One of the things I tried to insist we adopted at the school where I was a governor was a skills-based approach. I wanted to force us to consider what these “professional skills” were that the school needed. If we don’t want to be looking for people who are just replicas of ourselves and therefore assume they are the right people, we need to clearly define what the skills are we need. I requested that we carry out a skills and knowledge audit and that we then matched the existing people we had already on the governing body with relevant courses, reading materials and resources to ensure that they had the basic skills we had decided were essential. We should also make sure the right people are on the right committees within the governing body too. Where we still had gaps, we could search for the right people to fill those knowledge and skills gaps. Based on the skills and knowledge audit, how important would it be to know if governors had not seen the school development plan, or were not clear how the governing body’s activities fit into this? How telling would it be if we discovered that our Chair of governors had not attended any training on being a Chair or didn’t the fill out the skills audit at all? How useful would it be to know that most people had not attended the LA induction and that there was no school-based induction? I have written about the importance of induction and orientation in a previous post. Furthermore, isn’t it right that any self-evaluation, challenge and support should start with the governing body’s own fitness for purpose?

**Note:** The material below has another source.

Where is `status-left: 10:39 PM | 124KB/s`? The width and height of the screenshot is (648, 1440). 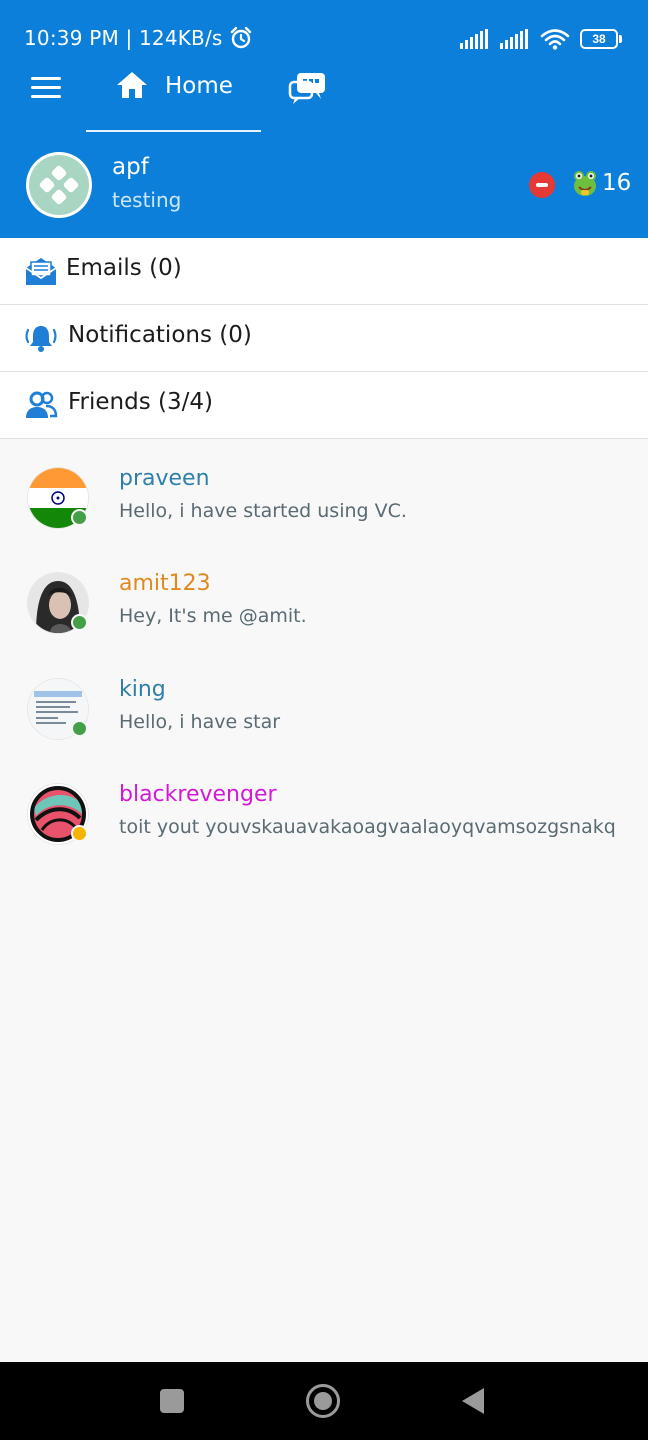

My point is that I agree that being a parent isn’t enough but killing off parent governors isn’t necessarily going to make school governance more professional. Having a governing body made up of only professional people isn’t enough either. To be a governor these days, you really have to know your stuff and that includes being aware of just how much you don’t know. You have to start with the basics of being clear on why you want to do it, and you have to commit yourself to constantly honing your knowledge and making it clear where you can add value to the governing body as a whole for the benefit of the school, and according to the priorities set out in the school development plan. Times are rapidly changing. This is no mean feat.